Abstract
A 1.5D transducer array was developed to improve acoustic radiation force impulse (ARFI) imaging signal-to-noise ratio (SNRARFI) and image contrast relative to a conventional 1D array. To predict performance gains from the proposed 1.5D transducer array, an analytical model for SNRARFI upper bound was derived. The analytical model and 1.5D ARFI array were validated using a finite element model-based numerical simulation framework. The analytical model demonstrated good agreement with numerical results (correlation coefficient = 0.995), and simulated lesion images yielded a significant (2.92 dB; p < 0.001) improvement in contrast-to-noise ratio when rendered using the 1.5D ARFI array.
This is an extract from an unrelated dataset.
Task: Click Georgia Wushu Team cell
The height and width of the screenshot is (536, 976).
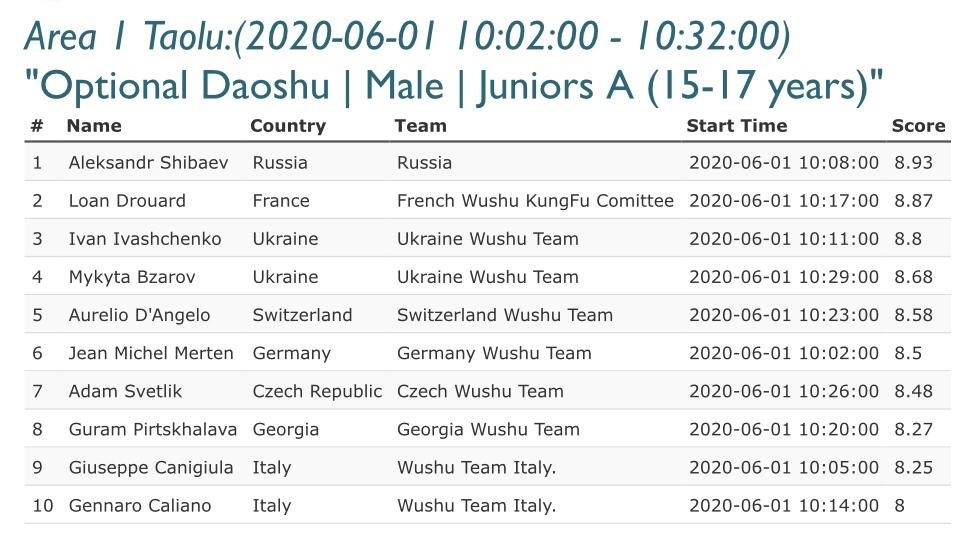Action: point(488,429)
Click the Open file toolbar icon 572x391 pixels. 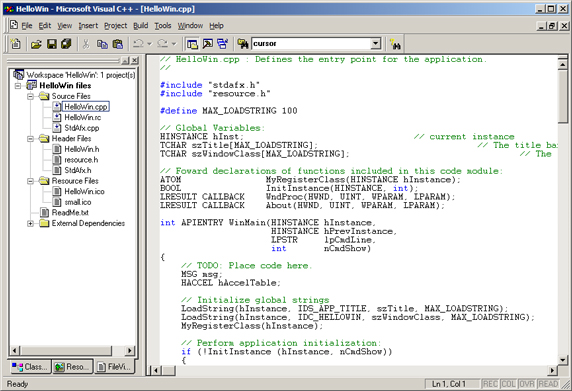36,44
Keywords: Acoustic Radiation Force Impulse Imaging, ARFI, Echo Decorrelation, 1.5D Array
Introduction
Acoustic radiation force imaging is a classification of ultrasound imaging that uses tissue displacement, rather than acoustic reflectivity, as the source of image contrast. In general, these techniques produce images by using acoustic radiation force to push tissue, followed by a series of tracking pulses to measure displacement. This displacement can then be used to calculate relative or absolute stiffness. Radiation force imaging techniques, such as acoustic radiation force impulse (ARFI) imaging [1], shear wave imaging [2–7], and monitored steady-state excitation and recovery imaging [8], have shown promise in detecting lesions in a variety of organs including the abdomen [9], [10], heart [11], liver [12], breast [13], and prostate [15] as well as measuring blood coagulation ex vivo [16], [17]. Since contrast is derived from stiffness, and stiffness is derived from displacement, the mean and variance of the displacement estimates have a large impact on lesion detection.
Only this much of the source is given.